▸ OBJECTIVE
Please update the listing below by replacing every "The width and height of the screenshot is" with "The screenshot's width and height are" and leaving all else unchanged.

Target position listing:
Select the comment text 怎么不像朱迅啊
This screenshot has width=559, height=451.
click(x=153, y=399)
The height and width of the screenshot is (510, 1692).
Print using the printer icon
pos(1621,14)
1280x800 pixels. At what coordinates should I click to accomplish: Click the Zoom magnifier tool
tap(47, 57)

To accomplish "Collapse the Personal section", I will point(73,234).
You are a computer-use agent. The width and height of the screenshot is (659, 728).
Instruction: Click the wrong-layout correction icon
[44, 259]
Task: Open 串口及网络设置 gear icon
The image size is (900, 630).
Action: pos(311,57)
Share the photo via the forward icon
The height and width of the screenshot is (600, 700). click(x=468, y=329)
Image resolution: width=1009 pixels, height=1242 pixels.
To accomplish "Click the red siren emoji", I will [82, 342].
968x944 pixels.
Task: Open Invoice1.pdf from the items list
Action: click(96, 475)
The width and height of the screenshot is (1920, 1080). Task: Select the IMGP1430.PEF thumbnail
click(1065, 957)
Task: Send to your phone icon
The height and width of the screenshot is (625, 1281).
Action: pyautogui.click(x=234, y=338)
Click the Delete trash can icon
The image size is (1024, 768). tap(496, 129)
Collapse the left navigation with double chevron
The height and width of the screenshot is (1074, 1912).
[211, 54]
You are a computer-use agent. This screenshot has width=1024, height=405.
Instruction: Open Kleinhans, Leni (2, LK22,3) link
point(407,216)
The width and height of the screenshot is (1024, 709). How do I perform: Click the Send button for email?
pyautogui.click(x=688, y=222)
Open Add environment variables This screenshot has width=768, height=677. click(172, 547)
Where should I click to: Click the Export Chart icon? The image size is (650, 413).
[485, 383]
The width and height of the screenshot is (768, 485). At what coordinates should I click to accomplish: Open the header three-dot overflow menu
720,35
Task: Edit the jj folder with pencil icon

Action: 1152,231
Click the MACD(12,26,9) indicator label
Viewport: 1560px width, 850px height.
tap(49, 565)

▸ FINISHED EXERCISE
Select the comment text 怎么不像朱迅啊
This screenshot has width=559, height=451.
click(x=153, y=399)
The height and width of the screenshot is (510, 1692).
Print using the printer icon
pos(1621,14)
1280x800 pixels. At what coordinates should I click to accomplish: Click the Zoom magnifier tool
tap(47, 57)

To accomplish "Collapse the Personal section", I will point(73,234).
You are a computer-use agent. The screenshot's width and height are (659, 728).
Instruction: Click the wrong-layout correction icon
[44, 259]
Task: Open 串口及网络设置 gear icon
The image size is (900, 630).
Action: pos(311,57)
Share the photo via the forward icon
The height and width of the screenshot is (600, 700). click(x=468, y=329)
Image resolution: width=1009 pixels, height=1242 pixels.
To accomplish "Click the red siren emoji", I will [82, 342].
968x944 pixels.
Task: Open Invoice1.pdf from the items list
Action: click(96, 475)
The screenshot's width and height are (1920, 1080). Task: Select the IMGP1430.PEF thumbnail
click(1065, 957)
Task: Send to your phone icon
The height and width of the screenshot is (625, 1281).
Action: pyautogui.click(x=234, y=338)
Click the Delete trash can icon
The image size is (1024, 768). tap(496, 129)
Collapse the left navigation with double chevron
The height and width of the screenshot is (1074, 1912).
[211, 54]
You are a computer-use agent. This screenshot has width=1024, height=405.
Instruction: Open Kleinhans, Leni (2, LK22,3) link
point(407,216)
The screenshot's width and height are (1024, 709). How do I perform: Click the Send button for email?
pyautogui.click(x=688, y=222)
Open Add environment variables This screenshot has width=768, height=677. click(172, 547)
Where should I click to: Click the Export Chart icon? The image size is (650, 413).
[485, 383]
The screenshot's width and height are (768, 485). At what coordinates should I click to accomplish: Open the header three-dot overflow menu
720,35
Task: Edit the jj folder with pencil icon

Action: 1152,231
Click the MACD(12,26,9) indicator label
Viewport: 1560px width, 850px height.
tap(49, 565)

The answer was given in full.